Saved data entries
—————

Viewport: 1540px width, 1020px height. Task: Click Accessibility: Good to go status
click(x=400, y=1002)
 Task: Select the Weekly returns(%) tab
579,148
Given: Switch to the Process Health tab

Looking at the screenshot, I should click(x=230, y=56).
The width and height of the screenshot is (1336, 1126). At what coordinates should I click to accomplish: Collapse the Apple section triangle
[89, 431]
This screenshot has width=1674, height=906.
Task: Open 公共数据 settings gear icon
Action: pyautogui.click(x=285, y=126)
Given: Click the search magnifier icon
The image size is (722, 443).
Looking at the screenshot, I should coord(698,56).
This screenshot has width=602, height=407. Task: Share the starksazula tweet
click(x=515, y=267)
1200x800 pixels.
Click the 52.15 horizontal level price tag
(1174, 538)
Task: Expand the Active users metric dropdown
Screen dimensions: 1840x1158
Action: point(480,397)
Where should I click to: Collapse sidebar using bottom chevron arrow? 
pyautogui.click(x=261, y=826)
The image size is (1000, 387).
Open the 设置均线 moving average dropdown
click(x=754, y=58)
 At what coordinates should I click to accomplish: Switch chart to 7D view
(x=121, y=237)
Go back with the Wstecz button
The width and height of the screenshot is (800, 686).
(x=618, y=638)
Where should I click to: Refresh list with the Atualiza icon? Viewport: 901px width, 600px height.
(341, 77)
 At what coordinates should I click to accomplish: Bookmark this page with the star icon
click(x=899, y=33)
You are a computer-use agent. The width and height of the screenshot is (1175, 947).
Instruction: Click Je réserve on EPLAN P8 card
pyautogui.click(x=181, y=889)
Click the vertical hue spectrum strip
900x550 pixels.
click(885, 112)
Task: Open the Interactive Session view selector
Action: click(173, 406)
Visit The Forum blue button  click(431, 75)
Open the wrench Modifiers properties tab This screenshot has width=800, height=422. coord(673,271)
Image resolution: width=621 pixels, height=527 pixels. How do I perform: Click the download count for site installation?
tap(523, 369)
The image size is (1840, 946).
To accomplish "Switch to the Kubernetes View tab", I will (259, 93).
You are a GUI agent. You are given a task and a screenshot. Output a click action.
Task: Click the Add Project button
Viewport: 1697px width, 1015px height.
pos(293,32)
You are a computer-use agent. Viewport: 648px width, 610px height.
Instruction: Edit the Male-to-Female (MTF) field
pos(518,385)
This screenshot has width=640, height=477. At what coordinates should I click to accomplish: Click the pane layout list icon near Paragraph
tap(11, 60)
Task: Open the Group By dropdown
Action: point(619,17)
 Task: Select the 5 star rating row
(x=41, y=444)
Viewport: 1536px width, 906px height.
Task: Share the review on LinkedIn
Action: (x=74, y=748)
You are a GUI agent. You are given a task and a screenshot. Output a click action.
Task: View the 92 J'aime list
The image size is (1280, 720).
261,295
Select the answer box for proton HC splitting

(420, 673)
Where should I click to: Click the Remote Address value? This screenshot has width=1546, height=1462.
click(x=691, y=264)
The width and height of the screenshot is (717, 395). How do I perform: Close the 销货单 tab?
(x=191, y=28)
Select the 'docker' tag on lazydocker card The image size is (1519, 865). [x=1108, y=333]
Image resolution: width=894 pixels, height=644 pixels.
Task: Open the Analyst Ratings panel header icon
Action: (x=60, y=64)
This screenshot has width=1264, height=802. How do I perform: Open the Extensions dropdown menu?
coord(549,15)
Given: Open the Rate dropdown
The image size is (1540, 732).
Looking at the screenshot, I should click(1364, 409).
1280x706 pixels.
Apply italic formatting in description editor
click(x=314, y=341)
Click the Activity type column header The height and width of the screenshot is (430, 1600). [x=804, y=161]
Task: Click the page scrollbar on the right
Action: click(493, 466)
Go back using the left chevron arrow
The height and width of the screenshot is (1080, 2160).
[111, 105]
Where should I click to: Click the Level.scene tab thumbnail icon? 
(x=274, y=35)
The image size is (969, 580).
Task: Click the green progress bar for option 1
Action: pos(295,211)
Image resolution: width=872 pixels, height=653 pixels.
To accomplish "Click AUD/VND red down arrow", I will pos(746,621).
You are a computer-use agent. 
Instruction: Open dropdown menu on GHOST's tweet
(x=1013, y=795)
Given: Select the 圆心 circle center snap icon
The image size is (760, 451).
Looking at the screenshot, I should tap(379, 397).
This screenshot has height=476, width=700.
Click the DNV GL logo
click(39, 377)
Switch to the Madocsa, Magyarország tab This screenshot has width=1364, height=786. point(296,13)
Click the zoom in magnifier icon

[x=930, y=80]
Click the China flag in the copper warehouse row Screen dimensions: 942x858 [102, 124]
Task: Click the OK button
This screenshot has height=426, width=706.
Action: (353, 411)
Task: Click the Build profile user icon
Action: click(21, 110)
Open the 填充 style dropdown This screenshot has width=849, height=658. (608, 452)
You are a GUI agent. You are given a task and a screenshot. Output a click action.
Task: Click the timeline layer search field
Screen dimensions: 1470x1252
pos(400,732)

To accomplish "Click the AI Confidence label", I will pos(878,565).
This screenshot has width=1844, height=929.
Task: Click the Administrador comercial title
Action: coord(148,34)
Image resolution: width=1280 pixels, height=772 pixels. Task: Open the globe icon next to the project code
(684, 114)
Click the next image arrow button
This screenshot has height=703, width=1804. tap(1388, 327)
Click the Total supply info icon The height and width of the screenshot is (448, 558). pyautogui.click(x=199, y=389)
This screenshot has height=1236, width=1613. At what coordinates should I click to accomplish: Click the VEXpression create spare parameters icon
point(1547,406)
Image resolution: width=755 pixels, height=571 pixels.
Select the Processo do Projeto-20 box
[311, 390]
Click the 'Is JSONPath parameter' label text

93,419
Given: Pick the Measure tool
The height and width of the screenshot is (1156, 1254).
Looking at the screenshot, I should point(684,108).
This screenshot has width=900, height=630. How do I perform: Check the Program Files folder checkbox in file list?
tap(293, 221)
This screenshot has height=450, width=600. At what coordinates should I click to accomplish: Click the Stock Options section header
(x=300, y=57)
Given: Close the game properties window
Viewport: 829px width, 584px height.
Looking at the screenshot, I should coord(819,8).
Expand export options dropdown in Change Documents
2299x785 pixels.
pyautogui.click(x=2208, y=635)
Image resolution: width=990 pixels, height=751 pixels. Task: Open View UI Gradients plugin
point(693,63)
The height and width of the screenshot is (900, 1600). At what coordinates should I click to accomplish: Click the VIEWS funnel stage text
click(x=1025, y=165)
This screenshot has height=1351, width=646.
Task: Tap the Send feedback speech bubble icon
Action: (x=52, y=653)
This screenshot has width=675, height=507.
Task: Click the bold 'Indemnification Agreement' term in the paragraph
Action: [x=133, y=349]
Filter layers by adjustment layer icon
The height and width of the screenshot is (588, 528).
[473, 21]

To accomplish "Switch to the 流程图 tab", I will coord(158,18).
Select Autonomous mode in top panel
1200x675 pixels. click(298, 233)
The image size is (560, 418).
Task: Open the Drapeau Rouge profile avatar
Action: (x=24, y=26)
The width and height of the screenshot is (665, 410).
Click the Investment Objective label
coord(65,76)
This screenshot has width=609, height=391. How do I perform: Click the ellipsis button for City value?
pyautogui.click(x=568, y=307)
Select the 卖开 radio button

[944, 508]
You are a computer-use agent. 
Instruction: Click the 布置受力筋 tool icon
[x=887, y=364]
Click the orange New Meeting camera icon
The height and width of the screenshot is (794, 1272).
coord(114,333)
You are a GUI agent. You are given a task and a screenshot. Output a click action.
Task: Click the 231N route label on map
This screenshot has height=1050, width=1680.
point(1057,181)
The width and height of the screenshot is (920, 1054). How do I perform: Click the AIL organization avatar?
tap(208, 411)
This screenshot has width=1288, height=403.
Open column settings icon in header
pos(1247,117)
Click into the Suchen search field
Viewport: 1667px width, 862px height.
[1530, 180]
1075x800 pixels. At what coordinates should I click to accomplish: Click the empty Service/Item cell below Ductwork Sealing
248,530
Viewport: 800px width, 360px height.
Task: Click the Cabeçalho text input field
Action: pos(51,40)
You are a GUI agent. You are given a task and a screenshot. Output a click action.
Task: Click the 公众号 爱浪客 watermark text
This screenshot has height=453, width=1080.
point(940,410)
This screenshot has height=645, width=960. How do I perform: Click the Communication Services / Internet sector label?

—————

Return the lines of the records that include the string "properties".

Open the wrench Modifiers properties tab This screenshot has width=800, height=422. coord(673,271)
Given: Close the game properties window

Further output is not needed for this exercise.